Podemos hablar, o más bien celebrar, no pocas imágenes de impacto y memorables set-piéces que nos regala la película. Algunas asociadas con diálogos cargados de una cualidad acerada que desarma al espectador, ya desde aquella comida que Jordan comparte con el personaje encarnado por McConaughey a las disputas domésticas del primero con Naomi, pasando por el encuentro preparado por Jordan en su yate con los agentes del FBI. Pero la mayoría de ellas vienen marcadas a fuego por las reglas escenográficas que Scorsese pone en solfa, como es el caso de las prodigiosas planificaciones y juegos con movimientos de cámara laterales y frontales (otra vez esa marca de fábrica que nos recuerda a Uno de los nuestros o Casino) para coreografiar las secuencias inundadas de gente que discurren en las oficinas de Stratton Oakmont. Llamativas resultan también las derivas absurdas de las secuencias que relatan viajes, como aquella fiesta en un avión que termina con Jordan atado a su silla o, principalmente, el alucinado pasaje que discurre en alta mar, en el que de súbito nos encontramos ante una tormenta marítima poco menos que perfecta y una reformulación sarcástica hasta límites insospechados del trance que para los personajes supone la posibilidad de un naufragio [donde se puede encontrar hasta un malévolo comentario a costa del filme que lanzó al estrellato a DiCaprio, Titanic (Id., James Cameron, 1997)]. Podemos hablar de la absoluta brillantez de la secuencia en la que, por haber ingerido unas pastillas de metacualona caducadas, los efectos de las mismas se demoran y multiplican, lo que da de resultas una parálisis corporal que impide a Jordan hablar y apenas moverse (avanza penosamente por el suelo del vestíbulo del hotel en el que se halla, se deja caer por las escalinatas, sigue reptando como puede por el suelo hasta alcanzar su coche y abrir la puerta, ya en un detalle de puro slapstick, con el pie…), para después rizar el rizo de su patetismo cuando trata de enfrentarse por los suelos con Donnie en lo que parece una pelea a cámara lenta en la que uno y otro se enredan con el cable del teléfono, para terminar salvando la vida de su amigo, que se ha atragantado con una loncha de jamón (¡!).

Trabajo requerido
1. Traduce al inglés esta oración del texto sobre la película de Scorsese: "Podemos hablar, o más bien celebrar, no pocas imágenes de impacto y memorables set-piéces que nos regala la película."
2. Según el texto sobre la película de Scorsese, ¿con qué se atraganta el amigo al que Jordan termina salvando la vida?
3. Resume en dos oraciones el texto sobre la película de Scorsese.
Las filas proceden de una fuente distinta a la del texto.

Datos extraídos
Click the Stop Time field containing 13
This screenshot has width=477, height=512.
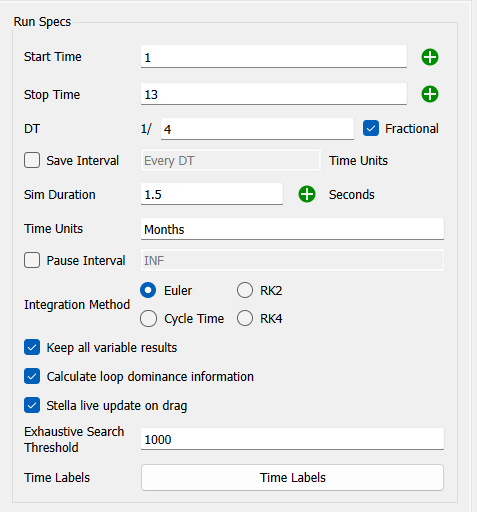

...

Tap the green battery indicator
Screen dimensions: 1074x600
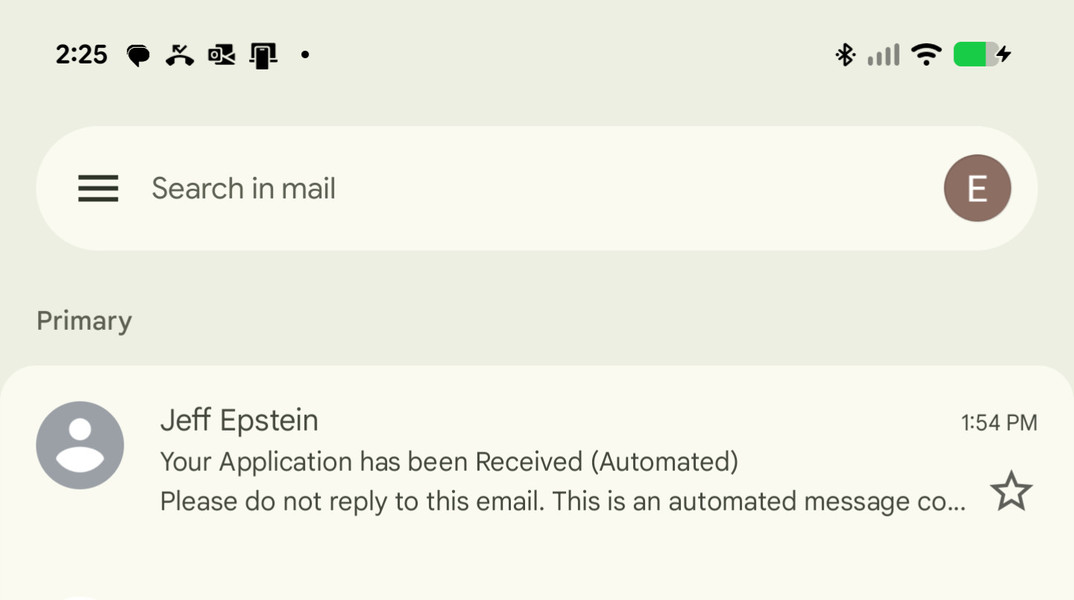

...

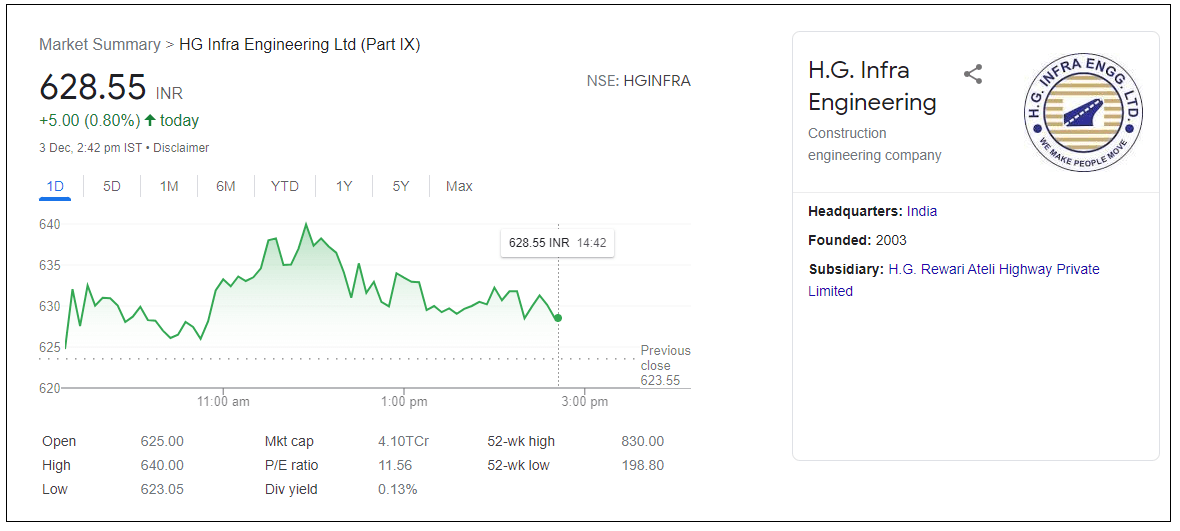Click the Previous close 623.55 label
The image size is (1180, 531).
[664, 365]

Soluciones por tarea
1. We can talk about, or rather celebrate, quite a few striking images and memorable set pieces that the film offers us.

2. Con una loncha de jamón.

3. El texto celebra numerosas imágenes de impacto y set-piéces de la película, algunas ligadas a diálogos acerados y la mayoría marcadas por la puesta en escena de Scorsese, con movimientos de cámara que coreografían las secuencias llenas de gente en las oficinas de Stratton Oakmont. Destaca además las derivas absurdas de los viajes, como la fiesta en un avión y la tormenta en alta mar, y la brillante secuencia en la que unas pastillas de metacualona caducadas dejan a Jordan casi paralizado.